Comment Re:Interesting Idea (Score 1) 301
I'm of the mind that the AI has a smaller rule base since it doesn't have my experience. For the cassowary example, I don't think weighing 200 lbs necessarily precludes the ability for flight, but that's only because I have observed larger and heavier entities fly. If, like the AI, I was basing it on probability, then no, the damn thing can't fly because most birds I've seen don't weight that much and it's hard to envision an animal with the much heft to fly. Or, rather, I wouldn't expect it to fly, and say that it probably can't fly, based on just looking at a picture.
I agree that it needs to be able to learn based on observation or have an explicit code (I prefer it to be based on observation), but that's the point of the probabilistic method; it sets up a system in which the AI can roughly guess, based on shape and size, if something can fly, or swim, or any other thing. That is essential, because we do it as well. Then when something unexpected like a manatee comes around, we have to figure it out because its outward appearance does not correspond directly to what it can actually do.

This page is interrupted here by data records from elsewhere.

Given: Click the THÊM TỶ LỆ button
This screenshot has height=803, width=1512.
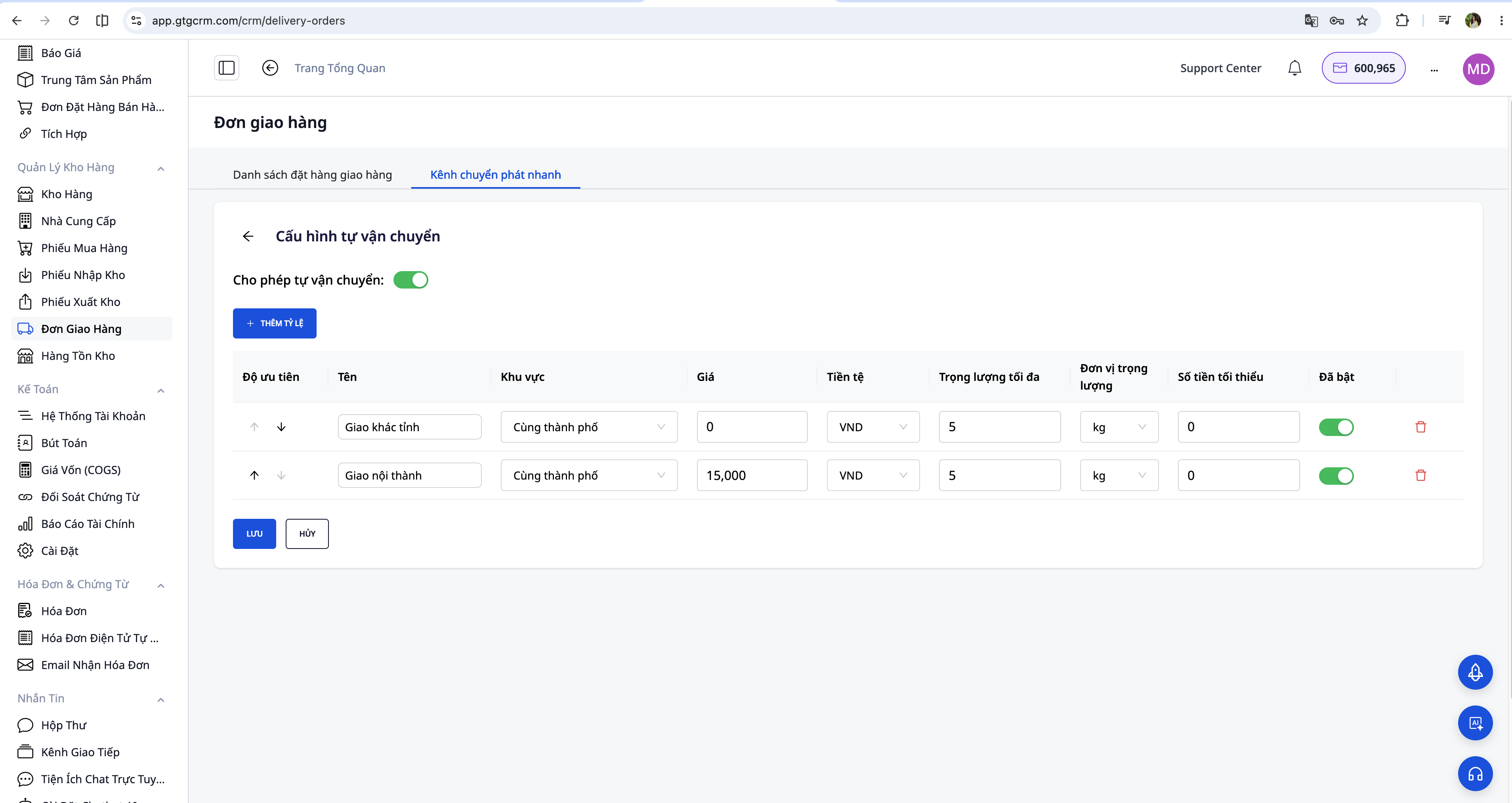Looking at the screenshot, I should pos(275,323).
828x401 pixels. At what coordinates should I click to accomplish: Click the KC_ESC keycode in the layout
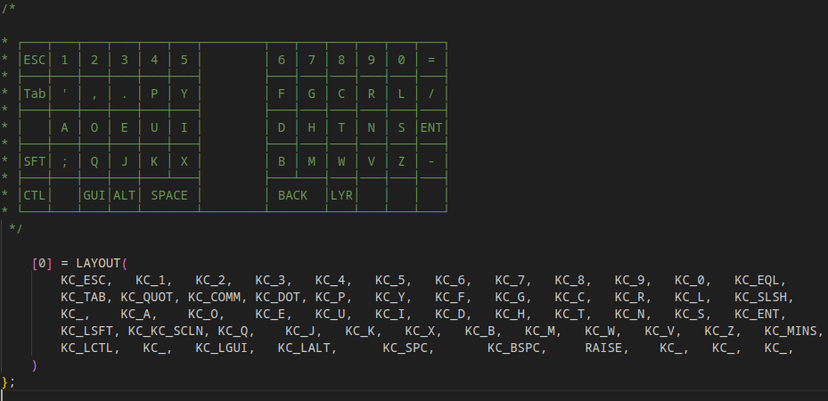pyautogui.click(x=82, y=281)
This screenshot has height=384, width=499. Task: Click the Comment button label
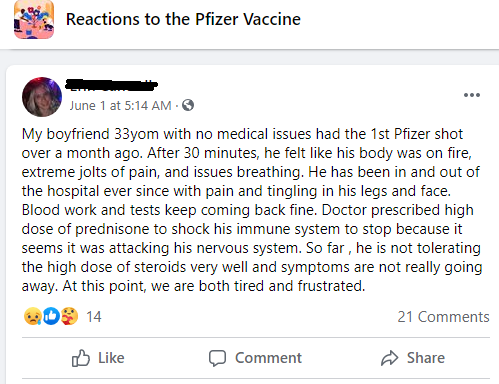coord(268,358)
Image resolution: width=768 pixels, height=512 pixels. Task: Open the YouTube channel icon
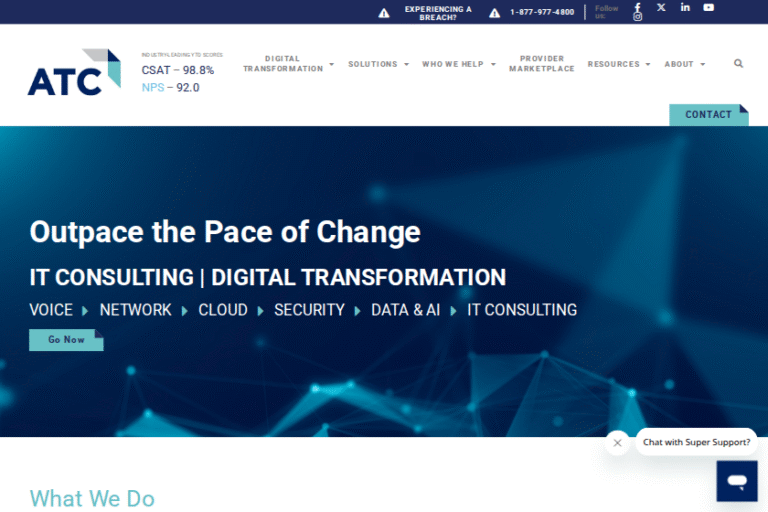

The Turing Test's criterion is to creating a conversation in which a person cannot reliably say whether or not the entity they are speaking with is a man or machine. In this case, asking a person that does not have experience with the concept of bouyancy would most likely not believe that a 50,000 ton vessel could float. They simply do not have the data necessary to make an accurate judgement. We do not intuitively know how bouyancy works until it's been explained to us. Of course distribution of weight makes sense! But if you have not been taught that, you don't know why a ship floats, only that it does, and only if you've seen it. Realistically, I'd expect a person to ask me how a ship floats if they don't know. If Church were to undergo the Turing Test and ask or say it thought the ship couldn't because it was so heavy, that'd be in line with my expectation of a human response.